STATED GOAL >> Reproduce verbatim the stretch of the records from the line containing "Open 深圳高速公路集团股份有限公司 purchaser link" through the line containing "Share article via", including both of those lines.
#### MATERIAL SHOWN
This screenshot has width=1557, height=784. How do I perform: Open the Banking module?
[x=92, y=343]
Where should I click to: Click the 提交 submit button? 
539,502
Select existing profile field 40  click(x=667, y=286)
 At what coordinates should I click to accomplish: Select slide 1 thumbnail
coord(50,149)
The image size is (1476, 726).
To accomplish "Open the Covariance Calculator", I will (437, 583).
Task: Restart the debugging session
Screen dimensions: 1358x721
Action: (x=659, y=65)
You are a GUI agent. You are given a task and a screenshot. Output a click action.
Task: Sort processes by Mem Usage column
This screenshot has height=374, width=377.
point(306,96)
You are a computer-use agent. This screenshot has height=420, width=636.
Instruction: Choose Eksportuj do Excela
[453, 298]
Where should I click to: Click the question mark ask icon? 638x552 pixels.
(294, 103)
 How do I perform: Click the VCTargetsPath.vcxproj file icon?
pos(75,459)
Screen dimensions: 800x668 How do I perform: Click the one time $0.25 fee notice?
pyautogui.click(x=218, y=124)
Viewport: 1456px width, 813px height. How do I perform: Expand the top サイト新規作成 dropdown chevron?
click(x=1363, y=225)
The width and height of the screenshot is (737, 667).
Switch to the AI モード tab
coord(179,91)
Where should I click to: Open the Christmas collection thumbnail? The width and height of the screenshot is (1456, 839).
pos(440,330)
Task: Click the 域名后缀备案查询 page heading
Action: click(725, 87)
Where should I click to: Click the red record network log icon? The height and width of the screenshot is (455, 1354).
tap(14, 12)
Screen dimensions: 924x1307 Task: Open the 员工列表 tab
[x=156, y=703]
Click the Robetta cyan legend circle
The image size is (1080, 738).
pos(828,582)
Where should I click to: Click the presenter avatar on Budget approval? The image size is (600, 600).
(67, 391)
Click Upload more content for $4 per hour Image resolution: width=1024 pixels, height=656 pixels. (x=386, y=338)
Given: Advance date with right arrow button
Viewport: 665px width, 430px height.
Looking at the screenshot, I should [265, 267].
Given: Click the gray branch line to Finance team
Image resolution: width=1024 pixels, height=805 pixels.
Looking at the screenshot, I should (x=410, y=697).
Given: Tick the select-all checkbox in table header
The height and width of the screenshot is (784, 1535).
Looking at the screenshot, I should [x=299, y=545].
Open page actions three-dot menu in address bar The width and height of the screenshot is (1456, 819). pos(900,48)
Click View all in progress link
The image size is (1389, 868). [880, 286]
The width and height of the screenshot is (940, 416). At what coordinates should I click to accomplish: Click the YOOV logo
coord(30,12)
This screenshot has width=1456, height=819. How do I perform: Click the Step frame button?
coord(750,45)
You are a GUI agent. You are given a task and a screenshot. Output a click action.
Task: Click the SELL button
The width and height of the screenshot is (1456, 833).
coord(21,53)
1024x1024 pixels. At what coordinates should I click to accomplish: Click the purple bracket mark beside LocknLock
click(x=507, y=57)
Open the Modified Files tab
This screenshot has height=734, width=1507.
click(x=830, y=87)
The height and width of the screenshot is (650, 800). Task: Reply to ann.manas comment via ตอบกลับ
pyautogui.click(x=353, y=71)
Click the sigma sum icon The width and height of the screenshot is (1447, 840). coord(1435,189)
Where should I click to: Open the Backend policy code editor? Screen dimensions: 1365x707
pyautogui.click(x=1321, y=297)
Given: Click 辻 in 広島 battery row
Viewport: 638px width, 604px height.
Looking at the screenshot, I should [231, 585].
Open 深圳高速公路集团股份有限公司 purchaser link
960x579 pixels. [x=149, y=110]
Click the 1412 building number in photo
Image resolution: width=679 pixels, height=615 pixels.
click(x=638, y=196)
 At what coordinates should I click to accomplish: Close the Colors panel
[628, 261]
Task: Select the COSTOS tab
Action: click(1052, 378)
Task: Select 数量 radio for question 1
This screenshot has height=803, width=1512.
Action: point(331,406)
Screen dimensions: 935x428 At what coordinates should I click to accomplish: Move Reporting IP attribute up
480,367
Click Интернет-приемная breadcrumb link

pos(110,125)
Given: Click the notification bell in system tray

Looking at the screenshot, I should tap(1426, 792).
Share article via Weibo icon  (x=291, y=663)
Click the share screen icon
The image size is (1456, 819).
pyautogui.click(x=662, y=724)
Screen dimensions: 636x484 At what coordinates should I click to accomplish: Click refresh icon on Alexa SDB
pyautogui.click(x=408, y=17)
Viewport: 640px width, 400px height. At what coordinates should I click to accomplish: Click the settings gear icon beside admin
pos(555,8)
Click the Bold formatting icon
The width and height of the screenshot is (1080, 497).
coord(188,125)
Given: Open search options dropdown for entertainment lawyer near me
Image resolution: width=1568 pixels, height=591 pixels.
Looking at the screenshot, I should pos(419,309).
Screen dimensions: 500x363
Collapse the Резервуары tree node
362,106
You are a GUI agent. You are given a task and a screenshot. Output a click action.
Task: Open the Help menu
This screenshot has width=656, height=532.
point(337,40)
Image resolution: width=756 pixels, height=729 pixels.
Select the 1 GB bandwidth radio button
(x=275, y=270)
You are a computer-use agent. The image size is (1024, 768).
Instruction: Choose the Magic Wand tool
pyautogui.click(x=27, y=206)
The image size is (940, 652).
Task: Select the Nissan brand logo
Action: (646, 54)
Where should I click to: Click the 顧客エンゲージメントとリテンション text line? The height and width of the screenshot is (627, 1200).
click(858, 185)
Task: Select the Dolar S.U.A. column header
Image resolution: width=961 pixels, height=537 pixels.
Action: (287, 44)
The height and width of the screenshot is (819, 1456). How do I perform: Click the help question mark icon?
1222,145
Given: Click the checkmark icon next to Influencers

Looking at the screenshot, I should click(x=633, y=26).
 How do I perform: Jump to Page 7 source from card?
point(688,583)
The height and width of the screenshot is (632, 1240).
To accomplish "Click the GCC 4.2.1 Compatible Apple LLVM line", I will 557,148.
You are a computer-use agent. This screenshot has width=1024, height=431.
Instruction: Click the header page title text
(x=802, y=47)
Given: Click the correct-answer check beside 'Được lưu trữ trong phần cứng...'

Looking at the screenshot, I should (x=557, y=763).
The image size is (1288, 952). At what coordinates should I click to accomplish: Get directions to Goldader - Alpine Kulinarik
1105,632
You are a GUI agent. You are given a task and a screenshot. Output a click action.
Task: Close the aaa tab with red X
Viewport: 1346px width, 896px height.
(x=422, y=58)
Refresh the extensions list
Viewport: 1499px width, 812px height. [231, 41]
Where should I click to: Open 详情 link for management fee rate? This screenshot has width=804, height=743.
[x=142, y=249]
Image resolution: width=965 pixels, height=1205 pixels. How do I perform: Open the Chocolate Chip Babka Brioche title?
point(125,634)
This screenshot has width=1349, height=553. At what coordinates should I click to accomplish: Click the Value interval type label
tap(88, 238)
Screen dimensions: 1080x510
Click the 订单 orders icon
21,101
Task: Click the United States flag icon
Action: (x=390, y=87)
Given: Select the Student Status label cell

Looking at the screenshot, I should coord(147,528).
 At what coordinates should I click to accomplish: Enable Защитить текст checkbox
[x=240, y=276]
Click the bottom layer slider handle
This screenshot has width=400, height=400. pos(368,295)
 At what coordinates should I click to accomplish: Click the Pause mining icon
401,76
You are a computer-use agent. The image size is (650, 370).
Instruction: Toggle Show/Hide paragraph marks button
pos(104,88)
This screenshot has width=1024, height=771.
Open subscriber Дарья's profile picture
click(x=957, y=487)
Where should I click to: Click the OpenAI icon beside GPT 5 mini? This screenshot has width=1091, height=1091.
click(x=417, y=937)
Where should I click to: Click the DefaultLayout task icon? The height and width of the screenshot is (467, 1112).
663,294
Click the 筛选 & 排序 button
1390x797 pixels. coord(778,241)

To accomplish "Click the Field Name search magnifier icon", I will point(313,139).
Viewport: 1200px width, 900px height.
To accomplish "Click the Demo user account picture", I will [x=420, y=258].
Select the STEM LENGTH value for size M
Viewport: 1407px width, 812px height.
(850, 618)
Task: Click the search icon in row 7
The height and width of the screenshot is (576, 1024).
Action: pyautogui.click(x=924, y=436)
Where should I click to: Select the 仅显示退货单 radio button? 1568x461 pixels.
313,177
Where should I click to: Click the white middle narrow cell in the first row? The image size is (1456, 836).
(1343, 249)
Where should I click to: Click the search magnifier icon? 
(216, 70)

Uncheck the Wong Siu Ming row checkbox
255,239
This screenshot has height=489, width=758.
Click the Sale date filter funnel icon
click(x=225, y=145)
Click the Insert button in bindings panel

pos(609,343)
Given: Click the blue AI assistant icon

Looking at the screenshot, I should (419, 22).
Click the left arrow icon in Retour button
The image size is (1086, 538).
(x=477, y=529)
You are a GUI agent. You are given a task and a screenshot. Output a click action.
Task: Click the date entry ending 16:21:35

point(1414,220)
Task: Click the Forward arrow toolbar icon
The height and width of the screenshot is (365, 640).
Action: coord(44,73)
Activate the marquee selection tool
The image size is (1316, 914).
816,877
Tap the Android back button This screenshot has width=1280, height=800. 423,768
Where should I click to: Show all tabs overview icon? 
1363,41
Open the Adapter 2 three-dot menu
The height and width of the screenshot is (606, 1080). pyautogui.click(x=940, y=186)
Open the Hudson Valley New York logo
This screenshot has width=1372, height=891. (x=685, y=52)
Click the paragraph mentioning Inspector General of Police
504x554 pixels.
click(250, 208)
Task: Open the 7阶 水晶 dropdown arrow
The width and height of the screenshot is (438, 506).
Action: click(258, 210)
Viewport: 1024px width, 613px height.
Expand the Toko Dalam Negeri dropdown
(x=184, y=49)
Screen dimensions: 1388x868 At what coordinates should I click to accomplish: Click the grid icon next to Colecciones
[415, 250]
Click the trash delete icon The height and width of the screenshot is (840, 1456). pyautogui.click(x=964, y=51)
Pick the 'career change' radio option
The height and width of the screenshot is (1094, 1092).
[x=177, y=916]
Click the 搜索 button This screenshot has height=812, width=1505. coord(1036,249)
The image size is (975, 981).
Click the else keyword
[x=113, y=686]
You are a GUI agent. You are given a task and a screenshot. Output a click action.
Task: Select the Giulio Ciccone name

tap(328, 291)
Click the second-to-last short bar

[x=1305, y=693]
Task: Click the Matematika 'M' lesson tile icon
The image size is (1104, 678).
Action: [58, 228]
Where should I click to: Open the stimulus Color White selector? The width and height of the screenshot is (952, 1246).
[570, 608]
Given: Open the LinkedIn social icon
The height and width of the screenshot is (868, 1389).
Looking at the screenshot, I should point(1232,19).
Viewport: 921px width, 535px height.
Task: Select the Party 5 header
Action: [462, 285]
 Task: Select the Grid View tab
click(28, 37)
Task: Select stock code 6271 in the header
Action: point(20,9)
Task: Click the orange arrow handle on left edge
########
EXERCISE RESPONSE >>
Open 深圳高速公路集团股份有限公司 purchaser link
960x579 pixels. [x=149, y=110]
Click the 1412 building number in photo
Image resolution: width=679 pixels, height=615 pixels.
click(x=638, y=196)
 At what coordinates should I click to accomplish: Close the Colors panel
[628, 261]
Task: Select the COSTOS tab
Action: click(1052, 378)
Task: Select 数量 radio for question 1
This screenshot has height=803, width=1512.
Action: point(331,406)
Screen dimensions: 935x428 At what coordinates should I click to accomplish: Move Reporting IP attribute up
480,367
Click Интернет-приемная breadcrumb link

pos(110,125)
Given: Click the notification bell in system tray

Looking at the screenshot, I should tap(1426, 792).
Share article via Weibo icon  (x=291, y=663)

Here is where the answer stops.